**Collected data entries**
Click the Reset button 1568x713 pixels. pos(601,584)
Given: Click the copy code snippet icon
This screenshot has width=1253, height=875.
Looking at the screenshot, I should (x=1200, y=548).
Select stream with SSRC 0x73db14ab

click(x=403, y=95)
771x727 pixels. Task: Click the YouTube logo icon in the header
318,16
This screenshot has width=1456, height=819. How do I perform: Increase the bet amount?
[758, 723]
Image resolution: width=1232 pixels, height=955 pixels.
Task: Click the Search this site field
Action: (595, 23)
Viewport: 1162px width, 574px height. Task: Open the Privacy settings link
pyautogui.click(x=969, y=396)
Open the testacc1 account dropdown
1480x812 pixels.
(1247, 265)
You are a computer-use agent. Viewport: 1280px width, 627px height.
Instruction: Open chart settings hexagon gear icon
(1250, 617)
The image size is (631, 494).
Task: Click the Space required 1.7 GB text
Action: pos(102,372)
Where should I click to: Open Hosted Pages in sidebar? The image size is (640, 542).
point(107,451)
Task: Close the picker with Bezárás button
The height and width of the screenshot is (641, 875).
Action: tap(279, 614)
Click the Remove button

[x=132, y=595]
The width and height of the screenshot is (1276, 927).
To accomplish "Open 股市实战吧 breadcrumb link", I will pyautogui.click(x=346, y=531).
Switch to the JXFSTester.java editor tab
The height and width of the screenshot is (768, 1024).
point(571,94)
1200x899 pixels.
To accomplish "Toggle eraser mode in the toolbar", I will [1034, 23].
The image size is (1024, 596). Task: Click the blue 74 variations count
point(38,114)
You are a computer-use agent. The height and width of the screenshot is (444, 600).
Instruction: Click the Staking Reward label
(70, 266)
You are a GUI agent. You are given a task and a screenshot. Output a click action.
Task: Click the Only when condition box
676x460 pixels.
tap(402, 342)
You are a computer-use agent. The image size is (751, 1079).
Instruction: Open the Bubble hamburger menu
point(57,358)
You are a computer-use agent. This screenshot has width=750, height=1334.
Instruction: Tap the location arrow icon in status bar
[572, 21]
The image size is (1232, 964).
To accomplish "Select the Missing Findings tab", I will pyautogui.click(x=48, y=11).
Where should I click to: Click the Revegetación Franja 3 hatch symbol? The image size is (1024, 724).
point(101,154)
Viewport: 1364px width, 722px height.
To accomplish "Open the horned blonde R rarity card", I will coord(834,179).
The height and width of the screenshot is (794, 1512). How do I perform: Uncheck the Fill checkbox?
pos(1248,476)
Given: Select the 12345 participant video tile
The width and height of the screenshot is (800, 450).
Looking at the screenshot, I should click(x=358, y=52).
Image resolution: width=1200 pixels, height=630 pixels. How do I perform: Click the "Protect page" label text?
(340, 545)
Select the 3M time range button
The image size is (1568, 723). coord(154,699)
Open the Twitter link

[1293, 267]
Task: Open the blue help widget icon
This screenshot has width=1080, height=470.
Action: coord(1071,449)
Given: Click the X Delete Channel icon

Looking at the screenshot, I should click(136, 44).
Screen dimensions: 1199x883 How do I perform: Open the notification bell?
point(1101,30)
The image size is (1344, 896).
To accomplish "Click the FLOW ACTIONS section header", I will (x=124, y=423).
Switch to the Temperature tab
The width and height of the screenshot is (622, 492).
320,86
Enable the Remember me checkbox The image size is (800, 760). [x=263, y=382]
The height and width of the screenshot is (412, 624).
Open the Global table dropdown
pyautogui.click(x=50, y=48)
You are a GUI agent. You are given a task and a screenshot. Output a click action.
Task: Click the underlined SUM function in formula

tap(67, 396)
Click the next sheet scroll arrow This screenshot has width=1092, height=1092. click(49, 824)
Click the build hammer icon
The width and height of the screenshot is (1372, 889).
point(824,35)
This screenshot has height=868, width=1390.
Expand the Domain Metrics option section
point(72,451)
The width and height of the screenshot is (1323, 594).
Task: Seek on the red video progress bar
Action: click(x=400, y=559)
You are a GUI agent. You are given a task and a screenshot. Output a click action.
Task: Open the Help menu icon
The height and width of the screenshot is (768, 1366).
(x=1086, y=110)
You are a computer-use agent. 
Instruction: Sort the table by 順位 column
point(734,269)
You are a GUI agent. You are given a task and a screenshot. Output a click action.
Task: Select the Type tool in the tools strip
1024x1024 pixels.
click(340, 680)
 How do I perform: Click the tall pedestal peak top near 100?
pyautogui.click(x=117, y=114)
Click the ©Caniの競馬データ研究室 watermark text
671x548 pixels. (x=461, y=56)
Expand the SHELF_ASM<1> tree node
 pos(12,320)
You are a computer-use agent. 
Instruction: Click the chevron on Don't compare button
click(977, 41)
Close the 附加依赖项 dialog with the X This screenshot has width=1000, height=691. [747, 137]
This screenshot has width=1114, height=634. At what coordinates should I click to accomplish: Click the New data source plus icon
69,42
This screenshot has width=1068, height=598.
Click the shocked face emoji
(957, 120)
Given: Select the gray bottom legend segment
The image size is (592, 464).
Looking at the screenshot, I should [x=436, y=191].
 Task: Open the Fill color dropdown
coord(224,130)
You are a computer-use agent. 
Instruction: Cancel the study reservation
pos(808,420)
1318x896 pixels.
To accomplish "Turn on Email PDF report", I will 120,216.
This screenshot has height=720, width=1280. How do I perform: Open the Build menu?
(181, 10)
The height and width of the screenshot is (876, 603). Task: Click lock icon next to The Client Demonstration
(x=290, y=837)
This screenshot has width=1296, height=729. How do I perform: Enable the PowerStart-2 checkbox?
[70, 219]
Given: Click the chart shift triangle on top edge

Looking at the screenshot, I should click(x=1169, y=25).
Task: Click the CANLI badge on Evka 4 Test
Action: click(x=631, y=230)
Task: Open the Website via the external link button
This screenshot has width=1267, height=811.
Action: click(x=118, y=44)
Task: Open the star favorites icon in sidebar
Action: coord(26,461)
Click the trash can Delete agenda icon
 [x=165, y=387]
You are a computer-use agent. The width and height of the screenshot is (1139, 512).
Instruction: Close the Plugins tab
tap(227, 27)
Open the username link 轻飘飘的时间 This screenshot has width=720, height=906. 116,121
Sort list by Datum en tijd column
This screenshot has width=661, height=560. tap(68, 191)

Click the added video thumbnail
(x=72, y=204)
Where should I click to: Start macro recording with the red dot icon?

**PROBLEM DESCRIPTION**
Copy out the entries above without altering a single character.

**ANSWER BOX**
Click the Reset button 1568x713 pixels. pos(601,584)
Given: Click the copy code snippet icon
This screenshot has width=1253, height=875.
Looking at the screenshot, I should (x=1200, y=548).
Select stream with SSRC 0x73db14ab

click(x=403, y=95)
771x727 pixels. Task: Click the YouTube logo icon in the header
318,16
This screenshot has width=1456, height=819. How do I perform: Increase the bet amount?
[758, 723]
Image resolution: width=1232 pixels, height=955 pixels.
Task: Click the Search this site field
Action: (595, 23)
Viewport: 1162px width, 574px height. Task: Open the Privacy settings link
pyautogui.click(x=969, y=396)
Open the testacc1 account dropdown
1480x812 pixels.
(1247, 265)
You are a computer-use agent. Viewport: 1280px width, 627px height.
Instruction: Open chart settings hexagon gear icon
(1250, 617)
The image size is (631, 494).
Task: Click the Space required 1.7 GB text
Action: pos(102,372)
Where should I click to: Open Hosted Pages in sidebar? The image size is (640, 542).
point(107,451)
Task: Close the picker with Bezárás button
The height and width of the screenshot is (641, 875).
Action: tap(279, 614)
Click the Remove button

[x=132, y=595]
The width and height of the screenshot is (1276, 927).
To accomplish "Open 股市实战吧 breadcrumb link", I will pyautogui.click(x=346, y=531).
Switch to the JXFSTester.java editor tab
The height and width of the screenshot is (768, 1024).
point(571,94)
1200x899 pixels.
To accomplish "Toggle eraser mode in the toolbar", I will [1034, 23].
The image size is (1024, 596). Task: Click the blue 74 variations count
point(38,114)
You are a computer-use agent. The height and width of the screenshot is (444, 600).
Instruction: Click the Staking Reward label
(70, 266)
You are a GUI agent. You are given a task and a screenshot. Output a click action.
Task: Click the Only when condition box
676x460 pixels.
tap(402, 342)
You are a computer-use agent. The image size is (751, 1079).
Instruction: Open the Bubble hamburger menu
point(57,358)
You are a computer-use agent. This screenshot has width=750, height=1334.
Instruction: Tap the location arrow icon in status bar
[572, 21]
The image size is (1232, 964).
To accomplish "Select the Missing Findings tab", I will pyautogui.click(x=48, y=11).
Where should I click to: Click the Revegetación Franja 3 hatch symbol? The image size is (1024, 724).
point(101,154)
Viewport: 1364px width, 722px height.
To accomplish "Open the horned blonde R rarity card", I will coord(834,179).
The height and width of the screenshot is (794, 1512). How do I perform: Uncheck the Fill checkbox?
pos(1248,476)
Given: Select the 12345 participant video tile
The width and height of the screenshot is (800, 450).
Looking at the screenshot, I should click(x=358, y=52).
Image resolution: width=1200 pixels, height=630 pixels. How do I perform: Click the "Protect page" label text?
(340, 545)
Select the 3M time range button
The image size is (1568, 723). coord(154,699)
Open the Twitter link

[1293, 267]
Task: Open the blue help widget icon
This screenshot has width=1080, height=470.
Action: coord(1071,449)
Given: Click the X Delete Channel icon

Looking at the screenshot, I should click(136, 44).
Screen dimensions: 1199x883 How do I perform: Open the notification bell?
point(1101,30)
The image size is (1344, 896).
To accomplish "Click the FLOW ACTIONS section header", I will (x=124, y=423).
Switch to the Temperature tab
The width and height of the screenshot is (622, 492).
320,86
Enable the Remember me checkbox The image size is (800, 760). [x=263, y=382]
The height and width of the screenshot is (412, 624).
Open the Global table dropdown
pyautogui.click(x=50, y=48)
You are a GUI agent. You are given a task and a screenshot. Output a click action.
Task: Click the underlined SUM function in formula

tap(67, 396)
Click the next sheet scroll arrow This screenshot has width=1092, height=1092. click(49, 824)
Click the build hammer icon
The width and height of the screenshot is (1372, 889).
point(824,35)
This screenshot has height=868, width=1390.
Expand the Domain Metrics option section
point(72,451)
The width and height of the screenshot is (1323, 594).
Task: Seek on the red video progress bar
Action: click(x=400, y=559)
You are a GUI agent. You are given a task and a screenshot. Output a click action.
Task: Open the Help menu icon
The height and width of the screenshot is (768, 1366).
(x=1086, y=110)
You are a computer-use agent. 
Instruction: Sort the table by 順位 column
point(734,269)
You are a GUI agent. You are given a task and a screenshot. Output a click action.
Task: Select the Type tool in the tools strip
1024x1024 pixels.
click(340, 680)
 How do I perform: Click the tall pedestal peak top near 100?
pyautogui.click(x=117, y=114)
Click the ©Caniの競馬データ研究室 watermark text
671x548 pixels. (x=461, y=56)
Expand the SHELF_ASM<1> tree node
 pos(12,320)
You are a computer-use agent. 
Instruction: Click the chevron on Don't compare button
click(977, 41)
Close the 附加依赖项 dialog with the X This screenshot has width=1000, height=691. [747, 137]
This screenshot has width=1114, height=634. At what coordinates should I click to accomplish: Click the New data source plus icon
69,42
This screenshot has width=1068, height=598.
Click the shocked face emoji
(957, 120)
Given: Select the gray bottom legend segment
The image size is (592, 464).
Looking at the screenshot, I should [x=436, y=191].
 Task: Open the Fill color dropdown
coord(224,130)
You are a computer-use agent. 
Instruction: Cancel the study reservation
pos(808,420)
1318x896 pixels.
To accomplish "Turn on Email PDF report", I will 120,216.
This screenshot has height=720, width=1280. How do I perform: Open the Build menu?
(181, 10)
The height and width of the screenshot is (876, 603). Task: Click lock icon next to The Client Demonstration
(x=290, y=837)
This screenshot has width=1296, height=729. How do I perform: Enable the PowerStart-2 checkbox?
[70, 219]
Given: Click the chart shift triangle on top edge

Looking at the screenshot, I should click(x=1169, y=25).
Task: Click the CANLI badge on Evka 4 Test
Action: click(x=631, y=230)
Task: Open the Website via the external link button
This screenshot has width=1267, height=811.
Action: click(x=118, y=44)
Task: Open the star favorites icon in sidebar
Action: coord(26,461)
Click the trash can Delete agenda icon
 [x=165, y=387]
You are a computer-use agent. The width and height of the screenshot is (1139, 512).
Instruction: Close the Plugins tab
tap(227, 27)
Open the username link 轻飘飘的时间 This screenshot has width=720, height=906. 116,121
Sort list by Datum en tijd column
This screenshot has width=661, height=560. tap(68, 191)

Click the added video thumbnail
(x=72, y=204)
Where should I click to: Start macro recording with the red dot icon?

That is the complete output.